● Requirement 1
Could you repeat, word for word, the stretch of the West Main Street history from "112 West Main St." through "to the west."?
● Requirement 2
Answer these from the West Main Street history:
(a) Who constructed the building at 110 West Main St. in about 1927?
(b) What gasoline brand did Cecil Eiler's filling station sell?
(c) What caused the fire on Wednesday, March 29, 1944?

● Text provided
[Start of section]

This building also had apartments on the second floor. As previously explained, the rear of the building is actually separated from the front part and can only be entered from the back alley. We only repeat this information because it can be a little confusing seeing doctor's offices advertised in the Risser Building and then seeing a garage advertised in another ad also indicating the Risser Building.
108 West Main St. - The current address for this building is 106 1/2, which changed sometime before Dr. Roger Sawyer advertised here January 5, 1950 as the court entrance which set back about 100 feet from the front of the other buildings. It was used as a residence at one time. Returning from military service in 1946, Dr. C. Eugene Cook had his practice here. He moved to a private residence at 114 W. Main St. in the early 50s.
110 West Main St. - The current address for this building is 108 West Main Street. The early occupant in our time frame was Bashore Feed Store & Hatchery, owned by Claude I. Bashore. Claude was from Silver Lake and had Lyman Stands managing the business for him in 1930 and later. Mr. Bashore constructed the building in about 1927. He had his store here until he moved to the west end of town in 1946. Then, for the rest of our study period and into the 1950s, Arden Carter had moved here from across the river, according to an ad dated February 7, 1946. Arden had a Kaiser-Frazier Automobile Dealership and also advertised as a Willys dealer in a December 26, 1949 ad. A number of years later, Mr. Carter became a Hudson dealer after Kaiser stopped producing cars.
112 West Main St. - This building is on the east aide of the alley - where the current address is 110 West Main Street, but the address back then was 112 West Main Street. Cecil Eiler erected the building in 1926 and operated an auto repair shop and filling station, selling Conoco gasoline. Eiler advertised Hudson - Essex Sales on June 25, 1934, then Hudson and Terreplane in a 1935 ad. A January 4, 1937 News Journal article reported that Asa Hines took possession of the Eiler garage that morning after he purchased the building. Hines leased the front part of the building to Mark Griffin, who operated a general automobile service and repair shop. Hines' shop - in the rear of the building - offered implement and tractor service in connection with his store across the alley to the west.
A notice dated September 15, 1938 advertised Bashore Filling Station, selling Bonded Gas & Oil, in connection with their store next door, A new barbershop, owned by Jim Crow and Jim Perry, opened in a small room in the front southwest corner of this building as per an ad of November 13, 1939. In addition to barbering, the two Jims also repaired radios. They later advertised as Jim and Jim Barber Shop. Then on January 12, 1942 they advertised Crow & Musser - Radio Service. On February 25, 1942 Odum & Reisinger advertised this as the new location for their auto body shop.
In 1943, the building was leased to Lawrence Jefferson for an auto repair shop. On Wednesday March 29, 1944 a fire that resulted from an upset bucket of gasoline, according to an article dated March 30, 1944 destroyed Mr. Jefferson's business and the barbershop. Mr. Jefferson then moved to the rear of 106 West Main Street, where customers gained access to his garage from the east-west alley just north of Main St. After the building was repaired in late 1944, Arnold Corp. moved some of their war material packaging here for one year. After that the town and township fire department trucks occupied this location at some point but we don't have a date.

[End of section]

● Data extracts

[Start of section]

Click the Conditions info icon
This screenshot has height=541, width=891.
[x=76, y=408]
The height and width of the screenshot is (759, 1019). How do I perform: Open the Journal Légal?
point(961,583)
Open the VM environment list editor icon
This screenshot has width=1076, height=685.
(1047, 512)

[End of section]
[Start of section]

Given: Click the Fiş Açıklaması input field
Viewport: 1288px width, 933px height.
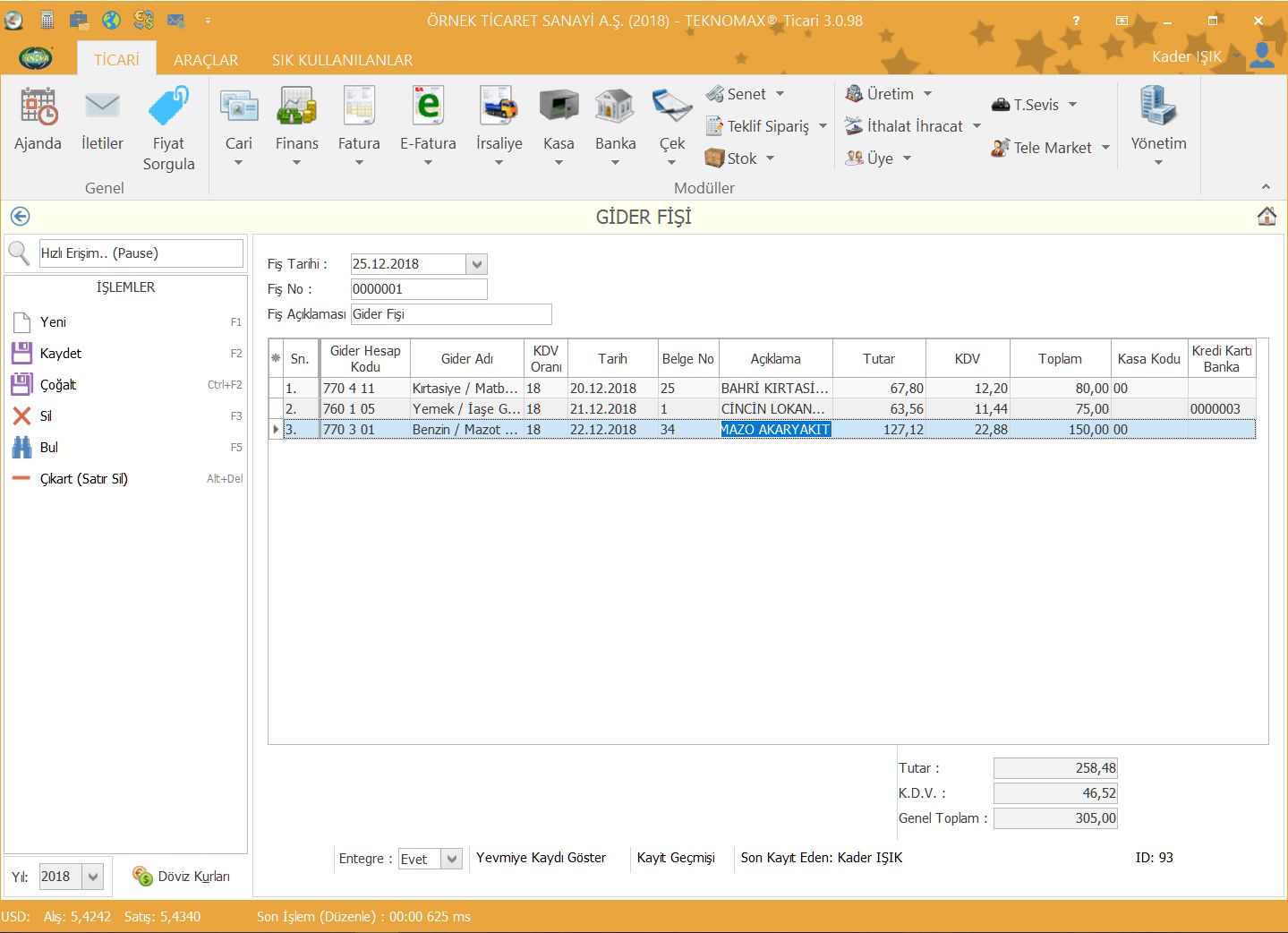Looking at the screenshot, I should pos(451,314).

[End of section]

● Exercise response 1
112 West Main St. - This building is on the east aide of the alley - where the current address is 110 West Main Street, but the address back then was 112 West Main Street. Cecil Eiler erected the building in 1926 and operated an auto repair shop and filling station, selling Conoco gasoline. Eiler advertised Hudson - Essex Sales on June 25, 1934, then Hudson and Terreplane in a 1935 ad. A January 4, 1937 News Journal article reported that Asa Hines took possession of the Eiler garage that morning after he purchased the building. Hines leased the front part of the building to Mark Griffin, who operated a general automobile service and repair shop. Hines' shop - in the rear of the building - offered implement and tractor service in connection with his store across the alley to the west.

● Exercise response 2
(a) Claude I. Bashore
(b) Conoco
(c) An upset bucket of gasoline